Ein Gegencheck bei der Pensionsversicherungsanstalt ergibt: Die SPÖ-Berechnungen dürften korrekt sein, und auch das Sozialministerium widerspricht in der Sache nicht. Man sei sich dessen bewusst, dass die Aliquotierung bei hohen Inflationsraten zu "Benachteiligungen" führen kann, und werde sich um eine Lösung bemühen, heißt es aus dem Büro von Minister Johannes Rauch (Grüne). Kalt ließ den Minister die Kritik schon im laufenden Jahr nicht: Für die Pensionsanpassung vom heurigen Jänner hatte die Regierung zur "Abmilderung" verfügt, dass jeder Neupensionist zumindest den halben Inflationsausgleich erhält.

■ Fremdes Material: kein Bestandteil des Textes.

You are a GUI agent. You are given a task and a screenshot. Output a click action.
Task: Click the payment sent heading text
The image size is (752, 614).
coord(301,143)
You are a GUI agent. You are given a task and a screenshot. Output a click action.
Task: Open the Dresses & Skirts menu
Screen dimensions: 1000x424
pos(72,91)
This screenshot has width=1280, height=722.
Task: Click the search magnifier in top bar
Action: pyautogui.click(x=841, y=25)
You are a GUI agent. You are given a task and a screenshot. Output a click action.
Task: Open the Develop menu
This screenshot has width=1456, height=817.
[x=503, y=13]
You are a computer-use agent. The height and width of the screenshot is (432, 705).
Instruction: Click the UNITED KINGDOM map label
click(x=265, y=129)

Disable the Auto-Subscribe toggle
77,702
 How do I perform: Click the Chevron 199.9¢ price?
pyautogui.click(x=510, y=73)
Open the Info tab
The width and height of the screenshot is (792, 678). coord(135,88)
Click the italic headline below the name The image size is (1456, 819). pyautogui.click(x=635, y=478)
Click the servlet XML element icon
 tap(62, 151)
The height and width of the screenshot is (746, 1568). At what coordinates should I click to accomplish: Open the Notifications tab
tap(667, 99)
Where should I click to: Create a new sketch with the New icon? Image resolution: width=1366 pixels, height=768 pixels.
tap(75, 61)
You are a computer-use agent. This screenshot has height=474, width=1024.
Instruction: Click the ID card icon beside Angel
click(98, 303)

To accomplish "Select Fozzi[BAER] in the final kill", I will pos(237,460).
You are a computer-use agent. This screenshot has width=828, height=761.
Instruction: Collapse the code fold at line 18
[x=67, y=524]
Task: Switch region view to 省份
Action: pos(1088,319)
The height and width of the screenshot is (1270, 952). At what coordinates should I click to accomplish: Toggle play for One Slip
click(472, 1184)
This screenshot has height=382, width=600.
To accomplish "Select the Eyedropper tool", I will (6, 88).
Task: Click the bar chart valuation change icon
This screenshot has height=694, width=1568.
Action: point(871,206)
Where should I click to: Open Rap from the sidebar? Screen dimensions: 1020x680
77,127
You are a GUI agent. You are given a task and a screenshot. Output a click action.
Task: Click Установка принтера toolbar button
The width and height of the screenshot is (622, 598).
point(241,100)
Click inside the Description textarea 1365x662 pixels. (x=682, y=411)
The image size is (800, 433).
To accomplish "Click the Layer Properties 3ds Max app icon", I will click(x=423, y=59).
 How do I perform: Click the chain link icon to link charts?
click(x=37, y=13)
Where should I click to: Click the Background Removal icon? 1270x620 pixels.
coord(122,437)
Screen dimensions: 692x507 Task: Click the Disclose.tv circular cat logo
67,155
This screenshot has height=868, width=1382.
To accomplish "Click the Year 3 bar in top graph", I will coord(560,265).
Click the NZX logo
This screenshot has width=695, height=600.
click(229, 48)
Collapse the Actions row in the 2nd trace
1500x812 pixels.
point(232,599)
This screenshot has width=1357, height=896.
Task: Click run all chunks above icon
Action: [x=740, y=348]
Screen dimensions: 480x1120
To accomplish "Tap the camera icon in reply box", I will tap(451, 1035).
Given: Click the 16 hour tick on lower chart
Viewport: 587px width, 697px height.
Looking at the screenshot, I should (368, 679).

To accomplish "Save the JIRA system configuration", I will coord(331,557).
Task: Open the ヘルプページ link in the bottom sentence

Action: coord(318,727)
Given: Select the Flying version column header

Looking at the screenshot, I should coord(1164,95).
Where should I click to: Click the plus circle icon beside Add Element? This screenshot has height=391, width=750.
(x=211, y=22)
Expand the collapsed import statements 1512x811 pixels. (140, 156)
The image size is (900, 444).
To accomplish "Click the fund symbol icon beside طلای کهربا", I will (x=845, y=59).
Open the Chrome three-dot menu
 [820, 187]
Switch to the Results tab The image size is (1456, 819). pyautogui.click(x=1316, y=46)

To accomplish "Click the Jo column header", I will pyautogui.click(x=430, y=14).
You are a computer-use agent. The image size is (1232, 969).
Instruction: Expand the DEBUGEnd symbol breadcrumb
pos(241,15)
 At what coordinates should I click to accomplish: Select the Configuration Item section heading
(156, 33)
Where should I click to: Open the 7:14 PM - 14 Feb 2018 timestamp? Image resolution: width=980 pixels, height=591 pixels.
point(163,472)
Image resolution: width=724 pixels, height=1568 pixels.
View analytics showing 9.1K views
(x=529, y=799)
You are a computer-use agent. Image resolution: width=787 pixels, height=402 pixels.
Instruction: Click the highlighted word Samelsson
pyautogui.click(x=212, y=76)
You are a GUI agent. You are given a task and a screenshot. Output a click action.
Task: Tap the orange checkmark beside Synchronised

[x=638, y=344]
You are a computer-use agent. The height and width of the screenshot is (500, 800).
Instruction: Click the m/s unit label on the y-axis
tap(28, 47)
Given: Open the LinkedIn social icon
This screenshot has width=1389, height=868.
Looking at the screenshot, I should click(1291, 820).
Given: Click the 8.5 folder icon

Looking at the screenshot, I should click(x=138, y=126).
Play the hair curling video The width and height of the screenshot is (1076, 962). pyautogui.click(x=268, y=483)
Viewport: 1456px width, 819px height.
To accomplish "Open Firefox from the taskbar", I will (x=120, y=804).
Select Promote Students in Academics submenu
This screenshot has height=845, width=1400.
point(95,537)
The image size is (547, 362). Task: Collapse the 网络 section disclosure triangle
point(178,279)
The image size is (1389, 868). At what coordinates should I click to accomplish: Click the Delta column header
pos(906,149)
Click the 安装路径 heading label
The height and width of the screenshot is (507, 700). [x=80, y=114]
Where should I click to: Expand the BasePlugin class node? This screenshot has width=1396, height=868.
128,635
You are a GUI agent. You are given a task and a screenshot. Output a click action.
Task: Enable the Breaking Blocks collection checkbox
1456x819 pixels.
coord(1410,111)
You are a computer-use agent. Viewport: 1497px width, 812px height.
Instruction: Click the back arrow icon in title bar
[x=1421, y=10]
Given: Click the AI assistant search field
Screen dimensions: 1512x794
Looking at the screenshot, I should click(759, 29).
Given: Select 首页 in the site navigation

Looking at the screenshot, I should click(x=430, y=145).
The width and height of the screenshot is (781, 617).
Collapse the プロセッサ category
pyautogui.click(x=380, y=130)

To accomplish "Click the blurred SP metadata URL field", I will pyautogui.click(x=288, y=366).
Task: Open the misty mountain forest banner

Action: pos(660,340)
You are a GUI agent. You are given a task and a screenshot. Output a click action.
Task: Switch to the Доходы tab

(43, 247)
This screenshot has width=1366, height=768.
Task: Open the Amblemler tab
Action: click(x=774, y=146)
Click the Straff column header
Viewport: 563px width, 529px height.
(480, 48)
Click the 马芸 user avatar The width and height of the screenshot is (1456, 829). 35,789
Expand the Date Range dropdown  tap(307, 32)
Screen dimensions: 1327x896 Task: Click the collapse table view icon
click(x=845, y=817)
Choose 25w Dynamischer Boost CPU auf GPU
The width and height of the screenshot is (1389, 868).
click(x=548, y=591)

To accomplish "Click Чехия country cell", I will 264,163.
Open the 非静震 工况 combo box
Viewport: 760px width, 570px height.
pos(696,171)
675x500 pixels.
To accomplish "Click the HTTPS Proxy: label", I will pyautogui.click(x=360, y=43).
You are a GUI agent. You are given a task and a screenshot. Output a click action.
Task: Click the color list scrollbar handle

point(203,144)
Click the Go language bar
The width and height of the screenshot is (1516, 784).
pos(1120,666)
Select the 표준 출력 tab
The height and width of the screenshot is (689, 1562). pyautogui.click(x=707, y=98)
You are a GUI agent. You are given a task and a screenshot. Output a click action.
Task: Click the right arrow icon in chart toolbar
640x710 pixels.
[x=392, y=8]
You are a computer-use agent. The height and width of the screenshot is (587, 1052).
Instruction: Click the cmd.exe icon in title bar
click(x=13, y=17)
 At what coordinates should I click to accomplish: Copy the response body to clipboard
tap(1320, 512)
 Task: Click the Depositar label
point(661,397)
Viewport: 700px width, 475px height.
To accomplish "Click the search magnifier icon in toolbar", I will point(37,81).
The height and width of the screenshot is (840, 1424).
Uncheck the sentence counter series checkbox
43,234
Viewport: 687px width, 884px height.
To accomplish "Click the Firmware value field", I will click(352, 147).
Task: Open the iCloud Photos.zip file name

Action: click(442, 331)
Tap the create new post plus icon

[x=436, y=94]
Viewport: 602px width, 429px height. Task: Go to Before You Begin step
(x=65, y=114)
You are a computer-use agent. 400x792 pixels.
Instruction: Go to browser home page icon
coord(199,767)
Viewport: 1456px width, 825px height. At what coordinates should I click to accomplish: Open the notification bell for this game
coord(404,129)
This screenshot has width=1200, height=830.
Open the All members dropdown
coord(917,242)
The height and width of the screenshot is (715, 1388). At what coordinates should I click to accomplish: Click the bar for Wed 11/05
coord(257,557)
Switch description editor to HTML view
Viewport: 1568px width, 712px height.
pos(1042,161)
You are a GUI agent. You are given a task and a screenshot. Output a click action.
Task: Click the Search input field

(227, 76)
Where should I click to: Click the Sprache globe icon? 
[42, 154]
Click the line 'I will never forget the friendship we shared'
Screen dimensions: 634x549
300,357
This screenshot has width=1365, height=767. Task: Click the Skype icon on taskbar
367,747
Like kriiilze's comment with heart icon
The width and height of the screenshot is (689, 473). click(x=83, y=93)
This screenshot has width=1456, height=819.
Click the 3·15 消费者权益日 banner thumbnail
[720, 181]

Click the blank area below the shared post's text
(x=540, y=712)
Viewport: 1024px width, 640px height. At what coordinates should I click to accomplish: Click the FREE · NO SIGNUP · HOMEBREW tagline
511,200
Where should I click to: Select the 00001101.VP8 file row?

Doch alles andere als ein vollständiger Teuerungsausgleich für alle im ersten Jahr ist aus Sicht der Kritiker zu wenig. Dass man in der Aliquotierung doch eine gewisse Logik erkennen könne, weil die Inflation damit eben nur für die tatsächliche Zeit in der Pension abgegolten werde, kann Arbeiterkammer-Experte Wolfgang Panhölzl kein bisschen nachvollziehen. Es gehe ja nicht nur um das eine Jahr, sondern um die Wertsicherung für die Zukunft: "Auch Lohnerhöhungen werden unmittelbar wirksam. Da wäre eine Aliquotierung undenkbar."

Mehrfaches Hin und Her

Es gab allerdings Zeiten, da wurde die Gerechtigkeitsfrage auch umgekehrt gestellt. Es sei nicht einsichtig, dass jemand, der im November oder Dezember in Pension geht, bereits im folgenden Jänner die volle Inflationsabgeltung erhalte, hieß es da – umso mehr, als die steigenden Kosten für die Altersversorgung ohnehin gebremst gehörten.

In diesem Geist hat die schwarz-blaue Regierung unter Wolfgang Schüssel 2003 eine Wartefrist eingeführt: Die erste Pensionserhöhung wurde fortan erst im übernächsten Jahr gewährt. Pikanterweise waren es in der Folge die Seniorenvertreter von SPÖ und ÖVP, die zur Linderung die nun von ihnen bekämpfte Aliquotierung forderten.

Beim freien Spiel der Kräfte vor der Nationalratswahl 2019 setzte eine Mehrheit im Parlament vorübergehend den vollständigen Teuerungsausgleich bereits im ersten Jahr durch, ehe die türkis-grüne Regierung schließlich die Geld sparende Aliquotierung beschloss. Unter diesen politischen Vorzeichen mutierten die sozialdemokratischen Pensionistenvertreter jäh zu Gegnern der Idee. Der ÖVP-Seniorenbund zog unter dem Eindruck der Rekordinflation schließlich nach. (Gerald John, 30.1.2023)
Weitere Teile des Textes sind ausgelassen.